**PROBLEM TO WORK ON**
Please copy out the data below verbatim, every line.
^^^^
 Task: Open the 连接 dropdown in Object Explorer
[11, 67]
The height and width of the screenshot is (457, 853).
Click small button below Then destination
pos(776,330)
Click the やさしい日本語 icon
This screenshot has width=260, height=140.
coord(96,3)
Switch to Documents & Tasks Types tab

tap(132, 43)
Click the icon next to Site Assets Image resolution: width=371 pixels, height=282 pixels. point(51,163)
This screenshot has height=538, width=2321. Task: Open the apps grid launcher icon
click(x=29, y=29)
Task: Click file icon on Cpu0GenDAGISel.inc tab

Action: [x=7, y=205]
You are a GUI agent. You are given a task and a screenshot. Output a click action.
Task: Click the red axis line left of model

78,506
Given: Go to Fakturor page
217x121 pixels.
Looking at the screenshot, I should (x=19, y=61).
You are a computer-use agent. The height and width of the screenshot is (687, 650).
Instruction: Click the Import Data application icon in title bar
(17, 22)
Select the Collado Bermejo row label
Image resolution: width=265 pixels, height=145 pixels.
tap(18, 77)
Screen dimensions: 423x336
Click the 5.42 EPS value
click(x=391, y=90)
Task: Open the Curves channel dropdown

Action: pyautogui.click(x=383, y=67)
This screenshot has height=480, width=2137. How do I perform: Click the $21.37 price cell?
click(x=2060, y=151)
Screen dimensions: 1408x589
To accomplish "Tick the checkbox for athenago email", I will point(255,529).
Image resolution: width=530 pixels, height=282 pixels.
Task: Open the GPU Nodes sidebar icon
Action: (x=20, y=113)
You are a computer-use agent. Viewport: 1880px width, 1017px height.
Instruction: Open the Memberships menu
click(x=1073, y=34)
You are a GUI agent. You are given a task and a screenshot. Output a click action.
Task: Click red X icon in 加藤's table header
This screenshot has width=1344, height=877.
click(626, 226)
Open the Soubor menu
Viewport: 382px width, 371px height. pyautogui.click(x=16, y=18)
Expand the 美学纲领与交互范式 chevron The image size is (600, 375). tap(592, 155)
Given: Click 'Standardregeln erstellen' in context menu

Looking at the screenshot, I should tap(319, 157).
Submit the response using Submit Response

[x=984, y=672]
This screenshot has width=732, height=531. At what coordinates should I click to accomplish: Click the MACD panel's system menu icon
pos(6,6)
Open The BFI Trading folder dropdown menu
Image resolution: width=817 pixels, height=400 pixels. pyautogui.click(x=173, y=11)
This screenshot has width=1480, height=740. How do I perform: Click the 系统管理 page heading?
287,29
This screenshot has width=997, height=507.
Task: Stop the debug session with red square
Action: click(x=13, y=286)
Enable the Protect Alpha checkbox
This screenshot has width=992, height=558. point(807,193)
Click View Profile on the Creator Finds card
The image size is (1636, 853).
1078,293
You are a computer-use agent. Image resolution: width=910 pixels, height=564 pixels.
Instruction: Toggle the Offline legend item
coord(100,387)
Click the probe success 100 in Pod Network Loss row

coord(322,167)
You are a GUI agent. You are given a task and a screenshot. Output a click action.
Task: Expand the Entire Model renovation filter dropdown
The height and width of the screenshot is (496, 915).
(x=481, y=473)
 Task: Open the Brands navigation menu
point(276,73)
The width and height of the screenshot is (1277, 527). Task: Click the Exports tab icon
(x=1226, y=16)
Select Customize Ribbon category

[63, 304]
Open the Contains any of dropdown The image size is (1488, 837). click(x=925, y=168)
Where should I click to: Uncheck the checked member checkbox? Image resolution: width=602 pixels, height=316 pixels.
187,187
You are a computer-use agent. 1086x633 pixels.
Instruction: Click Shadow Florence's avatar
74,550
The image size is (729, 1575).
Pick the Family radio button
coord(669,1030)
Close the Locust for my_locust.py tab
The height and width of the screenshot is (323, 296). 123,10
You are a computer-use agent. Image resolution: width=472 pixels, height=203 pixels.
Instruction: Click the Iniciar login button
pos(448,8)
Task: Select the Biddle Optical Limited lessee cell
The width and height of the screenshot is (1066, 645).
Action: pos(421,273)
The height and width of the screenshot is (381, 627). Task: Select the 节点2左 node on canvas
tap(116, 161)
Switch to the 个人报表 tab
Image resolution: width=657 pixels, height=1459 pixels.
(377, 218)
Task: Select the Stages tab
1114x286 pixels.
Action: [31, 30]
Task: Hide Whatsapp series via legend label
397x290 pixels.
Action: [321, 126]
^^^^
**RESULT OF THE TASK**
 Task: Open the 连接 dropdown in Object Explorer
[11, 67]
The height and width of the screenshot is (457, 853).
Click small button below Then destination
pos(776,330)
Click the やさしい日本語 icon
This screenshot has width=260, height=140.
coord(96,3)
Switch to Documents & Tasks Types tab

tap(132, 43)
Click the icon next to Site Assets Image resolution: width=371 pixels, height=282 pixels. point(51,163)
This screenshot has height=538, width=2321. Task: Open the apps grid launcher icon
click(x=29, y=29)
Task: Click file icon on Cpu0GenDAGISel.inc tab

Action: [x=7, y=205]
You are a GUI agent. You are given a task and a screenshot. Output a click action.
Task: Click the red axis line left of model

78,506
Given: Go to Fakturor page
217x121 pixels.
Looking at the screenshot, I should (x=19, y=61).
You are a computer-use agent. The height and width of the screenshot is (687, 650).
Instruction: Click the Import Data application icon in title bar
(17, 22)
Select the Collado Bermejo row label
Image resolution: width=265 pixels, height=145 pixels.
tap(18, 77)
Screen dimensions: 423x336
Click the 5.42 EPS value
click(x=391, y=90)
Task: Open the Curves channel dropdown

Action: pyautogui.click(x=383, y=67)
This screenshot has height=480, width=2137. How do I perform: Click the $21.37 price cell?
click(x=2060, y=151)
Screen dimensions: 1408x589
To accomplish "Tick the checkbox for athenago email", I will point(255,529).
Image resolution: width=530 pixels, height=282 pixels.
Task: Open the GPU Nodes sidebar icon
Action: (x=20, y=113)
You are a computer-use agent. Viewport: 1880px width, 1017px height.
Instruction: Open the Memberships menu
click(x=1073, y=34)
You are a GUI agent. You are given a task and a screenshot. Output a click action.
Task: Click red X icon in 加藤's table header
This screenshot has width=1344, height=877.
click(626, 226)
Open the Soubor menu
Viewport: 382px width, 371px height. pyautogui.click(x=16, y=18)
Expand the 美学纲领与交互范式 chevron The image size is (600, 375). tap(592, 155)
Given: Click 'Standardregeln erstellen' in context menu

Looking at the screenshot, I should tap(319, 157).
Submit the response using Submit Response

[x=984, y=672]
This screenshot has width=732, height=531. At what coordinates should I click to accomplish: Click the MACD panel's system menu icon
pos(6,6)
Open The BFI Trading folder dropdown menu
Image resolution: width=817 pixels, height=400 pixels. pyautogui.click(x=173, y=11)
This screenshot has width=1480, height=740. How do I perform: Click the 系统管理 page heading?
287,29
This screenshot has width=997, height=507.
Task: Stop the debug session with red square
Action: click(x=13, y=286)
Enable the Protect Alpha checkbox
This screenshot has width=992, height=558. point(807,193)
Click View Profile on the Creator Finds card
The image size is (1636, 853).
1078,293
You are a computer-use agent. Image resolution: width=910 pixels, height=564 pixels.
Instruction: Toggle the Offline legend item
coord(100,387)
Click the probe success 100 in Pod Network Loss row

coord(322,167)
You are a GUI agent. You are given a task and a screenshot. Output a click action.
Task: Expand the Entire Model renovation filter dropdown
The height and width of the screenshot is (496, 915).
(x=481, y=473)
 Task: Open the Brands navigation menu
point(276,73)
The width and height of the screenshot is (1277, 527). Task: Click the Exports tab icon
(x=1226, y=16)
Select Customize Ribbon category

[63, 304]
Open the Contains any of dropdown The image size is (1488, 837). click(x=925, y=168)
Where should I click to: Uncheck the checked member checkbox? Image resolution: width=602 pixels, height=316 pixels.
187,187
You are a computer-use agent. 1086x633 pixels.
Instruction: Click Shadow Florence's avatar
74,550
The image size is (729, 1575).
Pick the Family radio button
coord(669,1030)
Close the Locust for my_locust.py tab
The height and width of the screenshot is (323, 296). 123,10
You are a computer-use agent. Image resolution: width=472 pixels, height=203 pixels.
Instruction: Click the Iniciar login button
pos(448,8)
Task: Select the Biddle Optical Limited lessee cell
The width and height of the screenshot is (1066, 645).
Action: pos(421,273)
The height and width of the screenshot is (381, 627). Task: Select the 节点2左 node on canvas
tap(116, 161)
Switch to the 个人报表 tab
Image resolution: width=657 pixels, height=1459 pixels.
(377, 218)
Task: Select the Stages tab
1114x286 pixels.
Action: [31, 30]
Task: Hide Whatsapp series via legend label
397x290 pixels.
Action: [321, 126]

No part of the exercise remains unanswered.